> _Exercise directions_: Quote the listing below word for word, starting at the line that contains "Identify the location of events." and ending at the line that contains "Sign Up is located at coordinates (1811, 28).", both lines included.

> _Dataset rows_:

+--

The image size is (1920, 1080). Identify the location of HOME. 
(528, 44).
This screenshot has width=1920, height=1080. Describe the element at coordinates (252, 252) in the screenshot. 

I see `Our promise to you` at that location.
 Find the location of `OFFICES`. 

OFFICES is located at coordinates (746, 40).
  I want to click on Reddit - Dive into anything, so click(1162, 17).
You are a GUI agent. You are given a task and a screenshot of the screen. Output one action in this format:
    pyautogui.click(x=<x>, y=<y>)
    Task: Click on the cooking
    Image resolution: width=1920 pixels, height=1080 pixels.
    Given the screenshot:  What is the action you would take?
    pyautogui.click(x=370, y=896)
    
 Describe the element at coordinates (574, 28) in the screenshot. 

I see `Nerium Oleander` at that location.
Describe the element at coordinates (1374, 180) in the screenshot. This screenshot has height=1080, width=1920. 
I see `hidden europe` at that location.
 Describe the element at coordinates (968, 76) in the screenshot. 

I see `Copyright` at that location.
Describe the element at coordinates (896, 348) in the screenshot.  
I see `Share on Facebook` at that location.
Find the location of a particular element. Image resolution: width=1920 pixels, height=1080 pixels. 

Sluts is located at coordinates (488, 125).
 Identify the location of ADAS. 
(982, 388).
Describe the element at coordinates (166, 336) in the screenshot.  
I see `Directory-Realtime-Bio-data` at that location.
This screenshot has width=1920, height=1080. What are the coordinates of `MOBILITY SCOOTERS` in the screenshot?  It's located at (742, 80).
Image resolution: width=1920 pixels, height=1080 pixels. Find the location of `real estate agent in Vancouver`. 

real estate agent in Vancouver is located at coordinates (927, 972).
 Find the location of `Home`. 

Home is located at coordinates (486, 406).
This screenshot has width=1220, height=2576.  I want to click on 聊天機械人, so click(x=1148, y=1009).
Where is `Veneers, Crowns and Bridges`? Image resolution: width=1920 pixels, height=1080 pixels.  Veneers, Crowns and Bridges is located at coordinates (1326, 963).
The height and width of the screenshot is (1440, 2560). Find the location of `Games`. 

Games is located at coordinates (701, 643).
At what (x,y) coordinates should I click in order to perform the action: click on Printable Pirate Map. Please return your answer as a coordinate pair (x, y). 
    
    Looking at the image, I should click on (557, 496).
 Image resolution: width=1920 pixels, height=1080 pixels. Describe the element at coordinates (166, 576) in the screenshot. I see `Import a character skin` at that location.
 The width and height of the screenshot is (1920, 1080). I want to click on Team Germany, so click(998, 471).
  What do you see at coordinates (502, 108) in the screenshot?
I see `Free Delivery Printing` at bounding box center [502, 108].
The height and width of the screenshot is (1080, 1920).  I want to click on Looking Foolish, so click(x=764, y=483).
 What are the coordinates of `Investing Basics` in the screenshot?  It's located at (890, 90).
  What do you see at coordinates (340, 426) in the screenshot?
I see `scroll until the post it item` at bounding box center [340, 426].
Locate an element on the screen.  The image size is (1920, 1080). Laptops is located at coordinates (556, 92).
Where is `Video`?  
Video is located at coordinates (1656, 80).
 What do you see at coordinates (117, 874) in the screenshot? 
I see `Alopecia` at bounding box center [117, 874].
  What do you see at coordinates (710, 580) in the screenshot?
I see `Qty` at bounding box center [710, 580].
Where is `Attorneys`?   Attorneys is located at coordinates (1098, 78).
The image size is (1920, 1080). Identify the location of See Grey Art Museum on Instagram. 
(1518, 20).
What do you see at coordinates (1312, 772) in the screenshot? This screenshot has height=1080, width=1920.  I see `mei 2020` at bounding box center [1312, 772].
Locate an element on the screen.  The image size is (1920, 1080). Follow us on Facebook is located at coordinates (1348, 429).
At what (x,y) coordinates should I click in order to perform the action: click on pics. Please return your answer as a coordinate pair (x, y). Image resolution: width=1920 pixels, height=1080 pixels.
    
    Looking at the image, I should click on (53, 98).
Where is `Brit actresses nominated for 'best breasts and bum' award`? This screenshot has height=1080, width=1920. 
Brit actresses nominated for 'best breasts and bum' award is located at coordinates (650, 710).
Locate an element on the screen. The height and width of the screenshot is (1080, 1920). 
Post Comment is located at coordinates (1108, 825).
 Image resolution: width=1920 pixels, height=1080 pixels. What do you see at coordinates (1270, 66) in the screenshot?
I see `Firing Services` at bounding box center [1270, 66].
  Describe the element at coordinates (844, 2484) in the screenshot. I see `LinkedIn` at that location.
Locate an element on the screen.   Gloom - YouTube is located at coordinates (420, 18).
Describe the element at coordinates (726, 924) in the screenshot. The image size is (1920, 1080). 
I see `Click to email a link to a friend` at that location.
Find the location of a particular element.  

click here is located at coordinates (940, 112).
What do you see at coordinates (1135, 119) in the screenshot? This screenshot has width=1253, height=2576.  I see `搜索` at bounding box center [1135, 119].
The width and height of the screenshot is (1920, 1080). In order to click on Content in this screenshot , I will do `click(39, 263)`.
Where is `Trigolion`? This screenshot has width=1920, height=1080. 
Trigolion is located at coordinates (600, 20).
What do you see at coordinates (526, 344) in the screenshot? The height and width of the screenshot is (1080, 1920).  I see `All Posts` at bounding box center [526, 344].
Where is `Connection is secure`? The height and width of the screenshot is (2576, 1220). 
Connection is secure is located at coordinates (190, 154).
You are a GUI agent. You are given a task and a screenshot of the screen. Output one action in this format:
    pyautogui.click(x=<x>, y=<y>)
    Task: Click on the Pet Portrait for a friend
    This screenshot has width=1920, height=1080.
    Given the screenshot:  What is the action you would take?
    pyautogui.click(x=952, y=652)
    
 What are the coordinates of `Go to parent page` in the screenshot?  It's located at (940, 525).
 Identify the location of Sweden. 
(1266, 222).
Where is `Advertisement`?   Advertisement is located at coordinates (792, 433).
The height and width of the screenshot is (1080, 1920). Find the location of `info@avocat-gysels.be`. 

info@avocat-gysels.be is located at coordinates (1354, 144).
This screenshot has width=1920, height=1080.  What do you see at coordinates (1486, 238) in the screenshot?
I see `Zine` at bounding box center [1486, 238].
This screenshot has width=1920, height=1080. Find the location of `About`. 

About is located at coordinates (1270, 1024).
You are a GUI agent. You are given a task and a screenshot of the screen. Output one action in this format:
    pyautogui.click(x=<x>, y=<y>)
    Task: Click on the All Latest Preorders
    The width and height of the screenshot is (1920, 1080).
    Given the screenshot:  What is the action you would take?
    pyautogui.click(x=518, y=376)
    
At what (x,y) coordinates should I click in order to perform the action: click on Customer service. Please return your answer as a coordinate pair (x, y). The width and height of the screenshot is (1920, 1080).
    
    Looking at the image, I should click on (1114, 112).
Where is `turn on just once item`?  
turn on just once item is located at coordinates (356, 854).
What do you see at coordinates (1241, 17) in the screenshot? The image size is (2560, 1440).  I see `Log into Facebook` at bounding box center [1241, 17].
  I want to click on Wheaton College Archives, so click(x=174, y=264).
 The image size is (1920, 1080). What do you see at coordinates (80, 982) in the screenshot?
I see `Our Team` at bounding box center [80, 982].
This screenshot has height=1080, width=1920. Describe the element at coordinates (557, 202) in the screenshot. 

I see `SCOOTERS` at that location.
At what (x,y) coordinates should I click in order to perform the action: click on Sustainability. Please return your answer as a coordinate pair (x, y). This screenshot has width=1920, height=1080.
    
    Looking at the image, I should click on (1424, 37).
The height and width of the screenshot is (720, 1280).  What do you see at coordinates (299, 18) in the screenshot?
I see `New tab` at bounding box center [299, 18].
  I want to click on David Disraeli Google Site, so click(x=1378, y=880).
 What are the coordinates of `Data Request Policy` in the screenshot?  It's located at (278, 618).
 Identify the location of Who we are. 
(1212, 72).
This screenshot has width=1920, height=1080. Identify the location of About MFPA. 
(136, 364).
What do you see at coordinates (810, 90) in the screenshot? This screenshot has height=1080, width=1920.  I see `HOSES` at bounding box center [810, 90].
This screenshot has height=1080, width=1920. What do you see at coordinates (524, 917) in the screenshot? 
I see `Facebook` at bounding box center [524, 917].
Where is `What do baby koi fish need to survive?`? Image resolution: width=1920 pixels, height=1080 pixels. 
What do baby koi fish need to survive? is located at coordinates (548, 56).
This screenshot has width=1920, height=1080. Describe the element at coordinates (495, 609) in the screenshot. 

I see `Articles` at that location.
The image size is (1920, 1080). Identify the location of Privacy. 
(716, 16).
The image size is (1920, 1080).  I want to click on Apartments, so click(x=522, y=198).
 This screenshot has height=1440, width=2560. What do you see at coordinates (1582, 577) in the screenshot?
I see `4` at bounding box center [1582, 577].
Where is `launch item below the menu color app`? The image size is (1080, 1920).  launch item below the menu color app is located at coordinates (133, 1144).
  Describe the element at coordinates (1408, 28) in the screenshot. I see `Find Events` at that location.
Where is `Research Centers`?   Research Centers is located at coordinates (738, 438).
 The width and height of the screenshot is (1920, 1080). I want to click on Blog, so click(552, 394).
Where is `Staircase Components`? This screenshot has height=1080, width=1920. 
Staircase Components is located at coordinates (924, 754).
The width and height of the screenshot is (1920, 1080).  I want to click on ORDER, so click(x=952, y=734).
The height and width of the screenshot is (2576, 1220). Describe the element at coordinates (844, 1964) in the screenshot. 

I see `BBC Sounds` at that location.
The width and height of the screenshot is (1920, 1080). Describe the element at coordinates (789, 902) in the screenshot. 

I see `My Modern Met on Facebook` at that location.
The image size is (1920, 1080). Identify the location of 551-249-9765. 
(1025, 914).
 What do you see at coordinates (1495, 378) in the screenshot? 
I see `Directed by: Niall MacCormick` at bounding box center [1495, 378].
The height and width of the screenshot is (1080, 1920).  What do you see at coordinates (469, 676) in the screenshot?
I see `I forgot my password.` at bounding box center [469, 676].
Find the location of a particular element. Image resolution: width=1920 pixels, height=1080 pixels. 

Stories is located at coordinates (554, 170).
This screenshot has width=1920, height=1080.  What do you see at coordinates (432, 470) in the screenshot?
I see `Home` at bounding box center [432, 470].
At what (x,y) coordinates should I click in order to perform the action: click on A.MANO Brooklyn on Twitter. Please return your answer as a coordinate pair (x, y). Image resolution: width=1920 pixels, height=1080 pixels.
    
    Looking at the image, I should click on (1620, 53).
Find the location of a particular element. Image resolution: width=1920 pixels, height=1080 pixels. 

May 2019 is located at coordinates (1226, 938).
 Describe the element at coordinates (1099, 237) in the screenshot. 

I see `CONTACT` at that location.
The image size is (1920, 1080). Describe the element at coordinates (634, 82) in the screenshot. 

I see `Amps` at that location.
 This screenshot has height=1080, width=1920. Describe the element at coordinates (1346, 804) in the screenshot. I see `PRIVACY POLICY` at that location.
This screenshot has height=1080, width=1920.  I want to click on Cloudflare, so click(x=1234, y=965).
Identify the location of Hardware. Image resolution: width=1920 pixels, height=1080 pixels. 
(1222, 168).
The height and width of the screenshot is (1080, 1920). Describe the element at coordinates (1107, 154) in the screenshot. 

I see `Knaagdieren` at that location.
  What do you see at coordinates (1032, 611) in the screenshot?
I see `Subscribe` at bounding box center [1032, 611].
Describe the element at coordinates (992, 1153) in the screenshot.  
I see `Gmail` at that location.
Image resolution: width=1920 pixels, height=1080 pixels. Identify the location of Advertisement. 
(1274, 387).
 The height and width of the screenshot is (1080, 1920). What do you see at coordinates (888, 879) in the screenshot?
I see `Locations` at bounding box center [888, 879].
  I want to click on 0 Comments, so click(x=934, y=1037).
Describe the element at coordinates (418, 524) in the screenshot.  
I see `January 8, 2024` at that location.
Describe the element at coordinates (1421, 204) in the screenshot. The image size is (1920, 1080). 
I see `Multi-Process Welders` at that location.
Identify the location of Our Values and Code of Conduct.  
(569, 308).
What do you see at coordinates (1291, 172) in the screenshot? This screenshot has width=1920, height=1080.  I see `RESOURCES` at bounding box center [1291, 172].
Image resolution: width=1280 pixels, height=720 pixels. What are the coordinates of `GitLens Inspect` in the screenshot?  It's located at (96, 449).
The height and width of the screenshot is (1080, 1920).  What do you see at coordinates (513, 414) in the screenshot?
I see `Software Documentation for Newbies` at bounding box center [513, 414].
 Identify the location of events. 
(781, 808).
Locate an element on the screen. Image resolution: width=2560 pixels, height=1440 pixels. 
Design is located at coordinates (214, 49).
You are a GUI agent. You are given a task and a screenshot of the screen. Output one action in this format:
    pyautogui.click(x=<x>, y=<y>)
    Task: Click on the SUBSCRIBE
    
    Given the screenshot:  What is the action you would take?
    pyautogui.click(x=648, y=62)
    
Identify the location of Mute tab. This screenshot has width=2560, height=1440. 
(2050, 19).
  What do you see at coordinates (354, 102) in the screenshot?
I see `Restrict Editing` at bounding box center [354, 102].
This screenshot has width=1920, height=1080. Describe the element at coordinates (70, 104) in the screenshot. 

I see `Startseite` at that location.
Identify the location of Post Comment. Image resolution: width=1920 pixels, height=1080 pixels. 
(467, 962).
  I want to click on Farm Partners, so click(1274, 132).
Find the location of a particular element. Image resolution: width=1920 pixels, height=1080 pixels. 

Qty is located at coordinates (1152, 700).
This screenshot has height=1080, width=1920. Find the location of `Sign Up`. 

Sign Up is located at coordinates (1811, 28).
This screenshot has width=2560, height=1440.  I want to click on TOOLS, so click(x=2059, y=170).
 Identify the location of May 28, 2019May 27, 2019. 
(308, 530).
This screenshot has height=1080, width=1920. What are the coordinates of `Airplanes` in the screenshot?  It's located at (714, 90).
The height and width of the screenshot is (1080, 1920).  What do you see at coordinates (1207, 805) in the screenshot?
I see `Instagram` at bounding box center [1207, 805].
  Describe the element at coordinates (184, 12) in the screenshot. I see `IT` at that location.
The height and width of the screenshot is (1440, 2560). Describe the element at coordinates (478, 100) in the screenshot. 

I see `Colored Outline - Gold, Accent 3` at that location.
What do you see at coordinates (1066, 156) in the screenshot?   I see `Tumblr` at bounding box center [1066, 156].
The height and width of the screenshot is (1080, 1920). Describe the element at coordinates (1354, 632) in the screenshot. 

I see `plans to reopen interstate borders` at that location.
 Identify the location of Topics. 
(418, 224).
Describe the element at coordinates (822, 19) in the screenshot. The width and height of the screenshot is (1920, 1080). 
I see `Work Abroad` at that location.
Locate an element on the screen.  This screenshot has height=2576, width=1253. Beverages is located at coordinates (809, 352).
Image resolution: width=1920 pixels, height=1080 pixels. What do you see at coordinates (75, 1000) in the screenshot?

+--

> _Output below_:
 Identify the location of events. 
(781, 808).
Locate an element on the screen. Image resolution: width=2560 pixels, height=1440 pixels. 
Design is located at coordinates (214, 49).
You are a GUI agent. You are given a task and a screenshot of the screen. Output one action in this format:
    pyautogui.click(x=<x>, y=<y>)
    Task: Click on the SUBSCRIBE
    
    Given the screenshot:  What is the action you would take?
    pyautogui.click(x=648, y=62)
    
Identify the location of Mute tab. This screenshot has width=2560, height=1440. 
(2050, 19).
  What do you see at coordinates (354, 102) in the screenshot?
I see `Restrict Editing` at bounding box center [354, 102].
This screenshot has width=1920, height=1080. Describe the element at coordinates (70, 104) in the screenshot. 

I see `Startseite` at that location.
Identify the location of Post Comment. Image resolution: width=1920 pixels, height=1080 pixels. 
(467, 962).
  I want to click on Farm Partners, so click(1274, 132).
Find the location of a particular element. Image resolution: width=1920 pixels, height=1080 pixels. 

Qty is located at coordinates (1152, 700).
This screenshot has height=1080, width=1920. Find the location of `Sign Up`. 

Sign Up is located at coordinates (1811, 28).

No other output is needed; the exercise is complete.